For many women, the menstrual cycle lasts between 25 and 31 days. Throughout the cycle, hormones fluctuate via communication between the brain, ovaries, and uterus. The main hormones that play a role in this process are estrogen (estradiol), progesterone, luteinizing hormone, and follicle-stimulating hormone. Since the concentration of all of these hormones varies throughout the menstrual cycle, we talk about two main phases: the follicular and the luteal, separated by ovulation.

In general, we have greater hormone levels during the luteal phase—with progesterone higher than estrogen—as the body prepares to nourish a fertilized egg. Hormone levels drop if there’s no fertilization, leading to the follicular phase, but estrogen tends to be higher than progesterone.

That differing ratio of hormones at each phase seems to influence our glucose control, as the body tries to conserve glucose for the parts of the process that are more energy-demanding, like ovulation and building up the uterine lining.

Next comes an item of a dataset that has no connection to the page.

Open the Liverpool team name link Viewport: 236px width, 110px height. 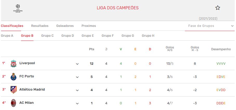point(27,63)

Research shows that glucose tends to be higher during the luteal phase post-ovulation. The higher levels of progesterone (compared to estrogen) reduce insulin sensitivity, which means insulin isn’t as efficient at clearing glucose from your system, leading to higher circulating glucose.  

By contrast, glucose levels tend to be lower during the follicular phase, when estrogen is the dominant hormone. Estrogen has several beneficial metabolic effects, including modulating body fat and improving insulin sensitivity. (Indeed, when estrogen levels drop postmenopause, we sometimes see increased insulin resistance and risk of developing type 2 diabetes.)

It’s worth noting that oral contraceptives work by interfering with these normal hormone level changes and thus may affect the glucose effects. Still, research is mixed, and factors such as type (combined OCP vs. the mini pill), dose, potency, and androgenicity will influence a person’s hormonal profile.